Write out again, exactly, the lines below starting at the one with "You are a computer-use agent. Viewport: 1283px" and ending at the one with "Instruction: Open Injury Reports".

**Data excerpts:**
Start of Block

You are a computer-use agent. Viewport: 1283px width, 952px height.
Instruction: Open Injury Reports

End of Block
Start of Block

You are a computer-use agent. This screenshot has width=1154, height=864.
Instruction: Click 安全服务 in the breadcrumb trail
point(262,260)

End of Block

**Finished exercise:**
You are a computer-use agent. Viewport: 1283px width, 952px height.
Instruction: Open Injury Reports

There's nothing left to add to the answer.